Data extracts =
- Opening Delimiter -

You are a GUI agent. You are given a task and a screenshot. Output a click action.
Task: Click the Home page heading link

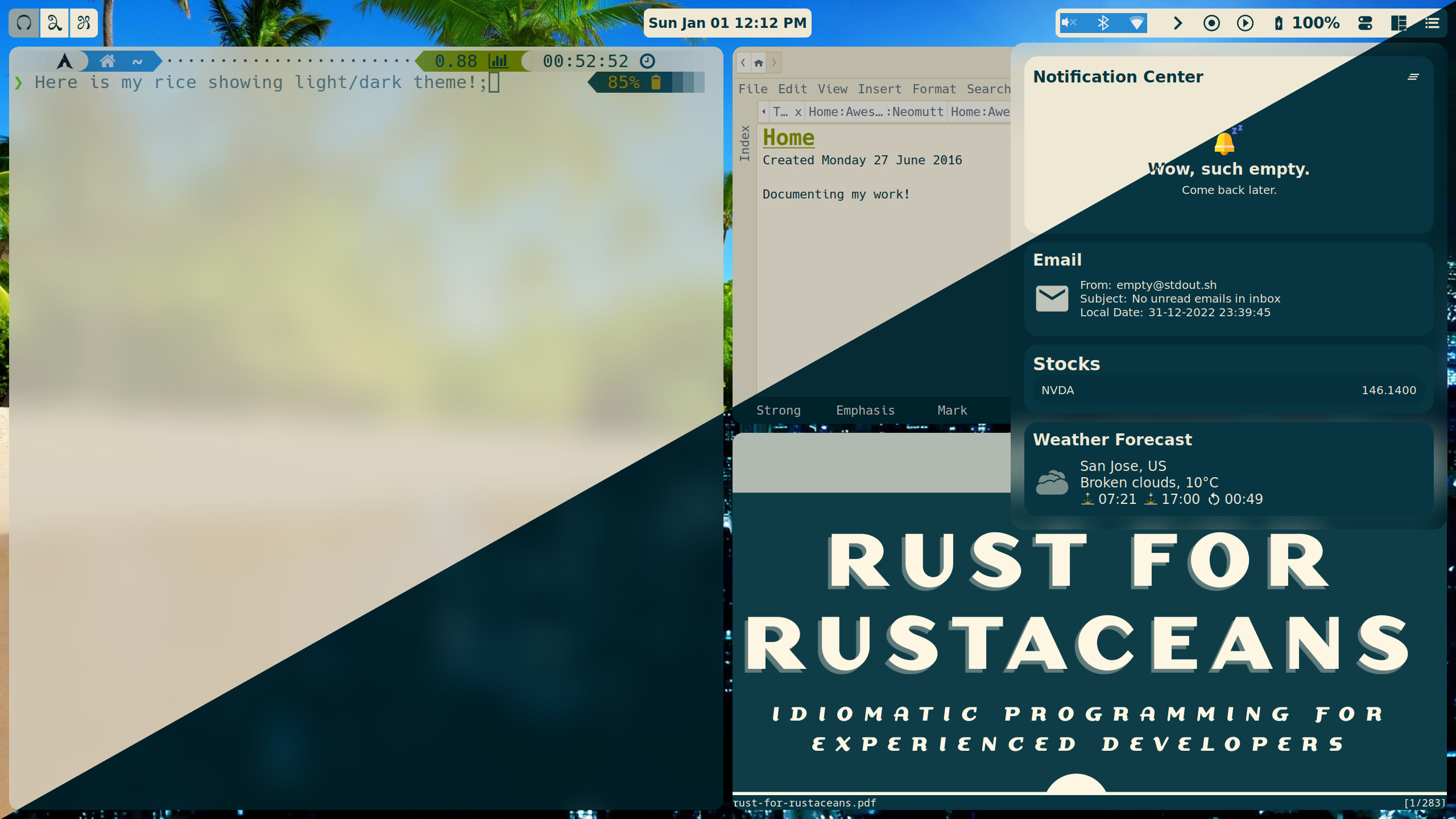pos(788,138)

- Closing Delimiter -
- Opening Delimiter -

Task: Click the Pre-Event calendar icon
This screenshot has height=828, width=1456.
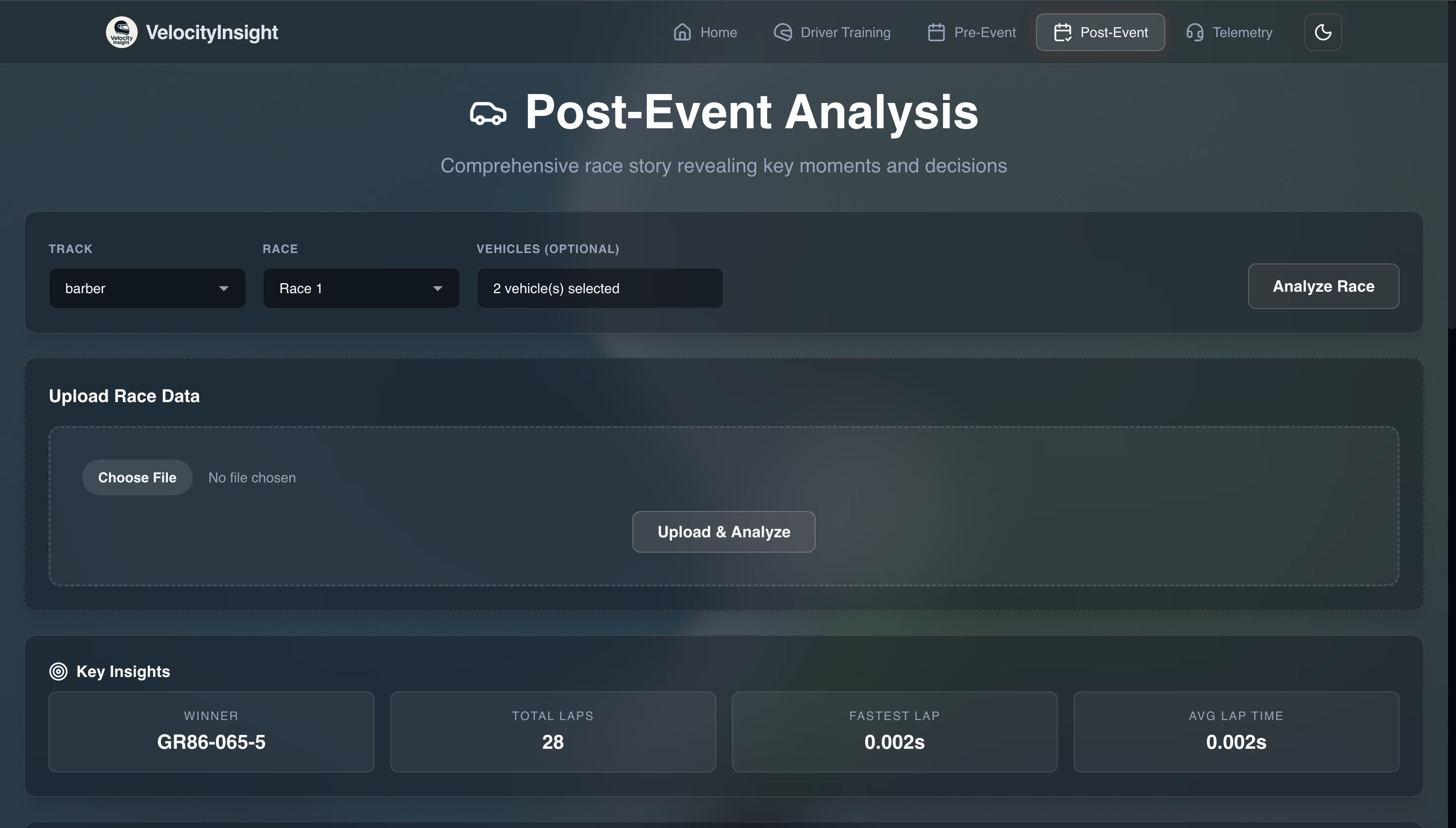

- Closing Delimiter -

Problem statement = Count the lines in the listing where the string "screenshot" appears, and give only the count.

Solution for this exercise = 2